◆ **WHAT YOU SHOULD DO**:
Return the strtab patch summary below word for word, in full.

◆ **PASSAGE PROVIDED**:

From 8febb721d5284555d9db5797bd3b07e5c9f7b466 Mon Sep 17 00:00:00 2001
From: =?UTF-8?q?Alexander=20Mei=C3=9Fner?= <AlexanderMeissner@gmx.net>
Date: Fri, 2 Jul 2021 05:35:56 +0200
Subject: [PATCH] strtab: Parse Strtab only once on Creation (#275)

* Parse Strtab immediately when created,
instead of on demand when entries are requested.
* Renames from_slice_unsafe => from_slice_unparsed
and updates comments.
---
 src/archive/mod.rs |   8 +--
 src/elf/dynamic.rs |   2 +-
 src/elf/mod.rs     |   6 +-
 src/pe/symbol.rs   |   7 +-
 src/strtab.rs      | 176 +++++++++++++++++++++++++++++++--------------
 tests/elf.rs       |   2 +-
 6 files changed, 132 insertions(+), 69 deletions(-)

Collected data
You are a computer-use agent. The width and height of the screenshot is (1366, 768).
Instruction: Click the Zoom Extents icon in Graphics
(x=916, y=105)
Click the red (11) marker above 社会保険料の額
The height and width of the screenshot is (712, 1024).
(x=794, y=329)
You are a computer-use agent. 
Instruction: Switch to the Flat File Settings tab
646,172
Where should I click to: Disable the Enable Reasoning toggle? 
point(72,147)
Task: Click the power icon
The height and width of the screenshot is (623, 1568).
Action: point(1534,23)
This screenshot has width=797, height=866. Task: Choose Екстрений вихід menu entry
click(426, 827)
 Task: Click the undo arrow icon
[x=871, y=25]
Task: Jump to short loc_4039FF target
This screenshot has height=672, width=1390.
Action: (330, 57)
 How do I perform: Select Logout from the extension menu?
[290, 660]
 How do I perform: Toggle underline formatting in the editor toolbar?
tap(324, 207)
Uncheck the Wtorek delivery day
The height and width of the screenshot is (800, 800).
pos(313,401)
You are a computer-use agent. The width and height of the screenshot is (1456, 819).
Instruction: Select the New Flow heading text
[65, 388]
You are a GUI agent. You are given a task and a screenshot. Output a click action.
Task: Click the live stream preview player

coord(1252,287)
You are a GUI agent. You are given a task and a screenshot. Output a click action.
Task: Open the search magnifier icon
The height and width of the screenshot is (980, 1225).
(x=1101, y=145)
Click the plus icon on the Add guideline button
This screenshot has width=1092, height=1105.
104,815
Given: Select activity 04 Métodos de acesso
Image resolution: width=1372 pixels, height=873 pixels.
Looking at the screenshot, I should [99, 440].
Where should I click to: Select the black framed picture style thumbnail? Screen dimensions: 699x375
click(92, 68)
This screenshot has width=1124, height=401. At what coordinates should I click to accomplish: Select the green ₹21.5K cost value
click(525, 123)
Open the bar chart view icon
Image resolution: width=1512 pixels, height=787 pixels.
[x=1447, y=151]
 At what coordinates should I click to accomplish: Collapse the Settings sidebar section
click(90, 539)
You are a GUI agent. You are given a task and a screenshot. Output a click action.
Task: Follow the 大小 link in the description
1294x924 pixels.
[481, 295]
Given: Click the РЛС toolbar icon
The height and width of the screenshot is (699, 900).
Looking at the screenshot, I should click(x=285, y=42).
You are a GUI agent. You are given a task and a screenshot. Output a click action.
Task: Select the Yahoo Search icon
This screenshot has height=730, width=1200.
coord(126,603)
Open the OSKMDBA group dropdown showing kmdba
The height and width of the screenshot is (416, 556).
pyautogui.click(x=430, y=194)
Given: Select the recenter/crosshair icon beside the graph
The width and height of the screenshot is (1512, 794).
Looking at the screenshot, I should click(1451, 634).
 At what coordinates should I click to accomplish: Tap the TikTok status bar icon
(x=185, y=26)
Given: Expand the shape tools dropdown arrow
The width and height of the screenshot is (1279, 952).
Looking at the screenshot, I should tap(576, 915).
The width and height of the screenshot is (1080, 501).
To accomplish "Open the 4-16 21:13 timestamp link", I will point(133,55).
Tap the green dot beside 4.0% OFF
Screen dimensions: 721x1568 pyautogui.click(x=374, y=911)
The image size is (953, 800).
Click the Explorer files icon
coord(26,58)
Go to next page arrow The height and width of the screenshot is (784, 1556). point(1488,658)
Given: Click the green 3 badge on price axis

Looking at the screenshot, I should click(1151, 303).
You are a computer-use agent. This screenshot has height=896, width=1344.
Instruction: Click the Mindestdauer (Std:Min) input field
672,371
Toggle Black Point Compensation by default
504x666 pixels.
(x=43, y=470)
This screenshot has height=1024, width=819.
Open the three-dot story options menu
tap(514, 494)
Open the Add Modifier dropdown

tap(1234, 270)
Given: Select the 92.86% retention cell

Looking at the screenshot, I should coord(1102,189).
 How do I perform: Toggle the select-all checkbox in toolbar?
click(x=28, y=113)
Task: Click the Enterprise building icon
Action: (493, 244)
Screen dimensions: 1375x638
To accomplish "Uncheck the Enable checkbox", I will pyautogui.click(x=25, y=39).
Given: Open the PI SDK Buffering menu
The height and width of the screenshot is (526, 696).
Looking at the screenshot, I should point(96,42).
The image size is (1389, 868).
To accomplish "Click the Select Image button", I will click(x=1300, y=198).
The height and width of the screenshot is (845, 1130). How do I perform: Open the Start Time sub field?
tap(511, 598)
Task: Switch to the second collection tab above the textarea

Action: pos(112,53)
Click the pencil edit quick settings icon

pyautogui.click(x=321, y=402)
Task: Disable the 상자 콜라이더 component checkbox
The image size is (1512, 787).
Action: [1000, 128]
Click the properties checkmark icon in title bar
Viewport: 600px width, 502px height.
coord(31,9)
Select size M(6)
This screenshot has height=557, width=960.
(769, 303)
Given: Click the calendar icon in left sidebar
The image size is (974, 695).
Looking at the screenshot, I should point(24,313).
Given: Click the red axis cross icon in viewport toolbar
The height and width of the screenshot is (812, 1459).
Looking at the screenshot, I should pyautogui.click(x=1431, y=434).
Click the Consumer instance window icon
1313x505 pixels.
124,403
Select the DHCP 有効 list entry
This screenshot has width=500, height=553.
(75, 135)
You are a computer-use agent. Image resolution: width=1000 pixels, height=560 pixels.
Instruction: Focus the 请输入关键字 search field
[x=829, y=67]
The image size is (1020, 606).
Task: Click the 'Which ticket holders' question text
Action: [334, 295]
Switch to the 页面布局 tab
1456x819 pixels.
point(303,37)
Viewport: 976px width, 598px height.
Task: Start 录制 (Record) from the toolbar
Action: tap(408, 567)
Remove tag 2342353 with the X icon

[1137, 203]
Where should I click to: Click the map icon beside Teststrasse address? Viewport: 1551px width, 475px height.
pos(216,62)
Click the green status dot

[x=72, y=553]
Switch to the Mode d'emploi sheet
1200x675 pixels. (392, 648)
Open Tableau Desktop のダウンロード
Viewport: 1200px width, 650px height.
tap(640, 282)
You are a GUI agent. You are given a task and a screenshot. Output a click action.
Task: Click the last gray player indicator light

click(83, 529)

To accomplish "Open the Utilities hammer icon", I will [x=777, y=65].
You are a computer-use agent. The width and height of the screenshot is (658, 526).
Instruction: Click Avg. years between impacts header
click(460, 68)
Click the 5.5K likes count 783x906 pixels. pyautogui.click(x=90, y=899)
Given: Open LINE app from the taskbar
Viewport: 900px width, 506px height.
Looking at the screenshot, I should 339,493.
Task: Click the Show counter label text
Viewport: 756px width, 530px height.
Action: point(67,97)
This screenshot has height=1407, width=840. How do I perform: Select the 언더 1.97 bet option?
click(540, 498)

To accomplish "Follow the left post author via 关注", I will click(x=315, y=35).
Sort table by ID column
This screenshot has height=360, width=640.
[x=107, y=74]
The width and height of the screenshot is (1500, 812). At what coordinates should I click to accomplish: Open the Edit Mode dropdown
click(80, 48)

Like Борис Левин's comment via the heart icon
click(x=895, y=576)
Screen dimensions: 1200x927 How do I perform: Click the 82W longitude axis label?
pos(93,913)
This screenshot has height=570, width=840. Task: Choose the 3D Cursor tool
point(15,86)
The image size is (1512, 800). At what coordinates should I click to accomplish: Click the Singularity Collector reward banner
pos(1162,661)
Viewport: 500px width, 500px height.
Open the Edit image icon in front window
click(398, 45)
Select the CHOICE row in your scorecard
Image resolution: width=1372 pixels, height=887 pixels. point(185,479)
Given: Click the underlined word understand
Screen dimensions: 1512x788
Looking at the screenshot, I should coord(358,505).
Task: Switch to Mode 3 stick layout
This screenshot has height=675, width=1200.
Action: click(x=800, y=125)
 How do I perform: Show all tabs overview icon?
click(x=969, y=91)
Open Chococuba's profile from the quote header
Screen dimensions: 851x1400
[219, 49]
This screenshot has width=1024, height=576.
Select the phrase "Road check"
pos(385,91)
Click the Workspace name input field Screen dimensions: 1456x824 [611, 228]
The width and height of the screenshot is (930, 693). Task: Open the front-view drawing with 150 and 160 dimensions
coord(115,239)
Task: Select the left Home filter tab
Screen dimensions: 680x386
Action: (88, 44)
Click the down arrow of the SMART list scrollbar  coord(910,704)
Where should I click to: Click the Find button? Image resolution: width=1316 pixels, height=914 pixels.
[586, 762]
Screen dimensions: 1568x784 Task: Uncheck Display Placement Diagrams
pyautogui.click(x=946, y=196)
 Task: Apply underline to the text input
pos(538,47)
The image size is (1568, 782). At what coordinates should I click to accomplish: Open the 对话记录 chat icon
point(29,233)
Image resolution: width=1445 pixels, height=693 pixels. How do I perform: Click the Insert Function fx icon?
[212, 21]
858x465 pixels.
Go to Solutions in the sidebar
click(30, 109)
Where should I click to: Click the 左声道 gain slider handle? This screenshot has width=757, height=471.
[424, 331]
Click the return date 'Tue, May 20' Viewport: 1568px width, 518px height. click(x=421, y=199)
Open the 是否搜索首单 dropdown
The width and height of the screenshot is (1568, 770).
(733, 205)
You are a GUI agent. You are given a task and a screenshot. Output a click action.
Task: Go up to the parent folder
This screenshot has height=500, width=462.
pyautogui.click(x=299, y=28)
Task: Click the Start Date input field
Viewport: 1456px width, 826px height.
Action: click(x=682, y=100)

◆ **TASK RESULT**:
From 8febb721d5284555d9db5797bd3b07e5c9f7b466 Mon Sep 17 00:00:00 2001
From: =?UTF-8?q?Alexander=20Mei=C3=9Fner?= <AlexanderMeissner@gmx.net>
Date: Fri, 2 Jul 2021 05:35:56 +0200
Subject: [PATCH] strtab: Parse Strtab only once on Creation (#275)

* Parse Strtab immediately when created,
instead of on demand when entries are requested.
* Renames from_slice_unsafe => from_slice_unparsed
and updates comments.
---
 src/archive/mod.rs |   8 +--
 src/elf/dynamic.rs |   2 +-
 src/elf/mod.rs     |   6 +-
 src/pe/symbol.rs   |   7 +-
 src/strtab.rs      | 176 +++++++++++++++++++++++++++++++--------------
 tests/elf.rs       |   2 +-
 6 files changed, 132 insertions(+), 69 deletions(-)